A week after she started teaching high school in New Orleans through Teach For America, Katharine Schweighardt (BSBA ’05) fled New Orleans steps ahead of Hurricane Katrina. She found refuge in Houston, where she rejoined Teach For America to teach evacuees. When the corps offered her a position in the FEMA disaster recovery center in Baton Rouge instead, she jumped at the chance. “We would be given 25 families as our responsibility,” she recalled being told. “We’d help them get housing and FEMA assistance. I thought it was an awesome opportunity.”

She headed out of Houston on the day Hurricane Rita forced an evacuation there. What should have been a four-hour drive took 14 hours, much of it spent low on gas in standstill traffic in the hot Texas sun. Once in Baton Rouge, Schweighardt found an air mattress in a shared house and plunged into working for FEMA 12 hours a day, six days a week.

“It was my first brush with the inefficiencies of the federal government,” she said. Often, though, she was able to help those whose requests for assistance had bogged down. A few months later, Teach For America gave her the opportunity to teach math in an inner-city Baton Rouge high school. “I wanted to go back to New Orleans, but I joined this organization to be teaching and I wanted to get back in the classroom,” she said.
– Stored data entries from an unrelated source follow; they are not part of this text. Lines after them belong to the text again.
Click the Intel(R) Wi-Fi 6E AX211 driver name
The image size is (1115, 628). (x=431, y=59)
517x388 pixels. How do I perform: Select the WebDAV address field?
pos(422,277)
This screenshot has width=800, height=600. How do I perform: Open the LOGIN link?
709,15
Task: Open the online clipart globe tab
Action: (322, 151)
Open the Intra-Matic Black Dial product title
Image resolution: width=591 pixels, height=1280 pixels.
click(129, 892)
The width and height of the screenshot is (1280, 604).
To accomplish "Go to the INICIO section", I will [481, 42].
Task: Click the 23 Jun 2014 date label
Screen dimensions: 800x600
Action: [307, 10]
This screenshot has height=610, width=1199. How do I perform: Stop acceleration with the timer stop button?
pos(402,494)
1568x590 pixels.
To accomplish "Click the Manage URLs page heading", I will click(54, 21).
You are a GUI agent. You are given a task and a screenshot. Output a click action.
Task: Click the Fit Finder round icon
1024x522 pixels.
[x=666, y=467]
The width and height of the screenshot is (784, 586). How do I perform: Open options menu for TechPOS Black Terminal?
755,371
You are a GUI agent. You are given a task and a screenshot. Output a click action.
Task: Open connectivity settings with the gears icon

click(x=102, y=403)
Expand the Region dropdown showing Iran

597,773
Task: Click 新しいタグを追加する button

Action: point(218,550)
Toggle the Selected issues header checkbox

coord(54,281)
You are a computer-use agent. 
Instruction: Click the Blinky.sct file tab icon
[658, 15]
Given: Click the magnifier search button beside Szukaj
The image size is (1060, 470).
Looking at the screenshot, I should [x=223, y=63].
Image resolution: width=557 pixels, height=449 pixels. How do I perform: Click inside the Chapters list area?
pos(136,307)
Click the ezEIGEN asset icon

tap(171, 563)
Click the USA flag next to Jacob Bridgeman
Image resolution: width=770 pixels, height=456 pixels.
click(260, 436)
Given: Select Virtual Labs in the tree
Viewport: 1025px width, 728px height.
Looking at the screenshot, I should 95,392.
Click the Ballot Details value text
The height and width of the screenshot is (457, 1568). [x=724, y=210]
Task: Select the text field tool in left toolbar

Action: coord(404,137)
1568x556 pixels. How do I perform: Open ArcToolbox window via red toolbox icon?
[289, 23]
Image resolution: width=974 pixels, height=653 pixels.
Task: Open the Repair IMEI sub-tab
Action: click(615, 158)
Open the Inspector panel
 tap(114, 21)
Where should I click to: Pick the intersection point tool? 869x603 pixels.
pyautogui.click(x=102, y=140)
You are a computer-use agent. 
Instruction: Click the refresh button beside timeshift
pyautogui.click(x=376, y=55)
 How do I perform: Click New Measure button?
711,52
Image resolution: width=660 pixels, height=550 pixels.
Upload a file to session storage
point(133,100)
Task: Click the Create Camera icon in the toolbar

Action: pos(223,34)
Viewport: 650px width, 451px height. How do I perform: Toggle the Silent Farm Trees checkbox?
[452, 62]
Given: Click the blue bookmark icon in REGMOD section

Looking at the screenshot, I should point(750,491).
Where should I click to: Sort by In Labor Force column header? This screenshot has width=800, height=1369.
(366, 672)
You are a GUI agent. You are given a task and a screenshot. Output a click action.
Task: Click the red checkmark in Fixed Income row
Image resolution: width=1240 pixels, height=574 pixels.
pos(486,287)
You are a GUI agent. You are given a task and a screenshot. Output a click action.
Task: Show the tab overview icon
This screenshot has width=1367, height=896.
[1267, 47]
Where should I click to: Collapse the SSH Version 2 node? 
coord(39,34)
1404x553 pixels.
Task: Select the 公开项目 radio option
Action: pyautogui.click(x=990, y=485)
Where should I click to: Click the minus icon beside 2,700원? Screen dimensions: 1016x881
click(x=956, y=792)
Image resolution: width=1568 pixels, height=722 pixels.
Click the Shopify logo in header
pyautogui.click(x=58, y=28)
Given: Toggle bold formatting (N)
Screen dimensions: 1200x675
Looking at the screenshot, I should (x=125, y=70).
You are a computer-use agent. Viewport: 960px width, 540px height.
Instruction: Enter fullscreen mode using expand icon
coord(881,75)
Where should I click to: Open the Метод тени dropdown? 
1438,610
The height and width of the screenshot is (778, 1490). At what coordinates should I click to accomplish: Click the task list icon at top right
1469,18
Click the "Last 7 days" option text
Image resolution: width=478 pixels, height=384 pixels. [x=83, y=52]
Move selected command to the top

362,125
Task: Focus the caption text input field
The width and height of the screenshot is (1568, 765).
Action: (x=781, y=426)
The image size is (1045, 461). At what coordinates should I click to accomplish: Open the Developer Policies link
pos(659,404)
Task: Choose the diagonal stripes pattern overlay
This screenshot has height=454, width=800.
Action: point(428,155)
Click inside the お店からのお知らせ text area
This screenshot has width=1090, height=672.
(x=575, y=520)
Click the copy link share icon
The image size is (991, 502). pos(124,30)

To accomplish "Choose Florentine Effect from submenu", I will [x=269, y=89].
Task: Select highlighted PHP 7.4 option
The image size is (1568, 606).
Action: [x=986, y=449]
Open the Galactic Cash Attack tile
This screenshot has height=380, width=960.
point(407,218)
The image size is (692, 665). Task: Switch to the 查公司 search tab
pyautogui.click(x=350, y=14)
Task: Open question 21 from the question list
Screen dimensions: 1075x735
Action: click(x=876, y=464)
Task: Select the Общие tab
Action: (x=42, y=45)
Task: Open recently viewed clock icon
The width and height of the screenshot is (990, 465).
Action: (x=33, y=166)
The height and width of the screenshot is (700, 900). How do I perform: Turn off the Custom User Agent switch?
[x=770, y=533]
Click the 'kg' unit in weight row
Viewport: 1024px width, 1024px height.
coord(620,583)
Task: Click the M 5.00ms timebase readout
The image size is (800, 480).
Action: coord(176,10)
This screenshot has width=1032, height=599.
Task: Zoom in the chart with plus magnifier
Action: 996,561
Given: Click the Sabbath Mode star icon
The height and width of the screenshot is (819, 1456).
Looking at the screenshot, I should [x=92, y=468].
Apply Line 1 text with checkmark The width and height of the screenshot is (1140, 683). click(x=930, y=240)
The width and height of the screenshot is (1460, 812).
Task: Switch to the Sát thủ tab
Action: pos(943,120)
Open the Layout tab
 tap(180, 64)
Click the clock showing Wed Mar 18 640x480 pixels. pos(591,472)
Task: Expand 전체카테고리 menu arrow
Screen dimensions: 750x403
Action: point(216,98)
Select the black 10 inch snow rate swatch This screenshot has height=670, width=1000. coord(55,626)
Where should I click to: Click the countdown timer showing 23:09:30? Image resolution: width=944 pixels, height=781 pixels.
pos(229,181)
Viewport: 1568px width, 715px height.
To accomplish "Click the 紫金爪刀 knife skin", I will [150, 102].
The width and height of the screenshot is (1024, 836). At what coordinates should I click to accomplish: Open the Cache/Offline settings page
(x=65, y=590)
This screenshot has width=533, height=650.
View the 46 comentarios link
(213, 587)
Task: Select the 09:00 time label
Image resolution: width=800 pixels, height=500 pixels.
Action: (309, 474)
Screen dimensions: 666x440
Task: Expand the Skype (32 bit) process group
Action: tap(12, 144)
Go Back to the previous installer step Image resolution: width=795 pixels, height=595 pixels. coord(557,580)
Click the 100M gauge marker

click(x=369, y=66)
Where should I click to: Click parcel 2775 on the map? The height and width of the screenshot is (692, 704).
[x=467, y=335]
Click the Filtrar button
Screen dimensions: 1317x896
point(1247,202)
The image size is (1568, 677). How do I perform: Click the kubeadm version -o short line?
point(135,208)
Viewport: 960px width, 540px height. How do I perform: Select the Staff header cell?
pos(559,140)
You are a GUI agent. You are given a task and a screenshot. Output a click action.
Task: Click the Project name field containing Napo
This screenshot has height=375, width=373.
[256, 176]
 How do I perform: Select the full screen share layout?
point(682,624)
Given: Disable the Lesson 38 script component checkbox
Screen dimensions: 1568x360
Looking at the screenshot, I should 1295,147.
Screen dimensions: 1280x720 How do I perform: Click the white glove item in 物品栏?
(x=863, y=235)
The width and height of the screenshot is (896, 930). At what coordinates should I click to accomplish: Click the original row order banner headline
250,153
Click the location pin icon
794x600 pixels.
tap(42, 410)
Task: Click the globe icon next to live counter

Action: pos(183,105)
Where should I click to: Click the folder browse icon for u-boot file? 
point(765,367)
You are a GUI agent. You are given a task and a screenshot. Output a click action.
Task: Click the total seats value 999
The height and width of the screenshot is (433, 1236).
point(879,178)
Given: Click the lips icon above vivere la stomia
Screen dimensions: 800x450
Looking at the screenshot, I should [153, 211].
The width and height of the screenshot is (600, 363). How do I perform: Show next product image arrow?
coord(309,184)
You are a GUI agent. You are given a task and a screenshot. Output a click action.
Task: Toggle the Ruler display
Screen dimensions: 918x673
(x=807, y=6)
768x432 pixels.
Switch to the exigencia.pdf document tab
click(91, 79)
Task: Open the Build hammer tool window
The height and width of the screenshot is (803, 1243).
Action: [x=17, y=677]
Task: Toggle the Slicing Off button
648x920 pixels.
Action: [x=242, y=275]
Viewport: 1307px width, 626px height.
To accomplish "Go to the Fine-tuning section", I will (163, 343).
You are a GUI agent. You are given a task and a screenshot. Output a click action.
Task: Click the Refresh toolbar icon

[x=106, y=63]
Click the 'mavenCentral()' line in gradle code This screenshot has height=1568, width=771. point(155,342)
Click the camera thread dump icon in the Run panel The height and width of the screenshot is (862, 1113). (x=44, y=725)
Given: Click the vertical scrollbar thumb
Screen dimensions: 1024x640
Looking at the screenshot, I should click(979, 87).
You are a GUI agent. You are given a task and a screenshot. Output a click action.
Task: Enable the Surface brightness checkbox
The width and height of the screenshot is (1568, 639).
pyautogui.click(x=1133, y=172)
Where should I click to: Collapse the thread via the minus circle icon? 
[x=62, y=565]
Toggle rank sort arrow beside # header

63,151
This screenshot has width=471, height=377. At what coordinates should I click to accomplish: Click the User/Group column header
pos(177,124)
Even in her undergraduate days, Schweighardt felt a sense of urgency about meeting students’ needs. While at UNC Kenan-Flagler, she interned at the Inter-Faith Council for Social Service in Carrboro. Seeing adults whose lives would have been different if they had graduated high school affected her deeply.

It was tough taking over a class midyear, but by March, Schweighardt recalled, things started to go right. Her students did well on a compulsory test. Many opened up after she told them they could go to college. “Really?” they’d respond. “No one’s ever said that to me.”

When her two-year teaching commitment ends, Schweighardt hopes to work for a financial consulting firm or on the organizational side of Teach For America. Meanwhile, she sometimes passes along to her students concepts she worked with in business school — one day recently, she explained to them what “breaking even” meant. And she utilizes in the classroom the problem-solving skills she learned at UNC Kenan-Flagler. “It’s a smaller scale than a business, but you want your classroom to work efficiently. Being able to think on your feet and come up with a good solution — that’s pretty much what I do all day every day.”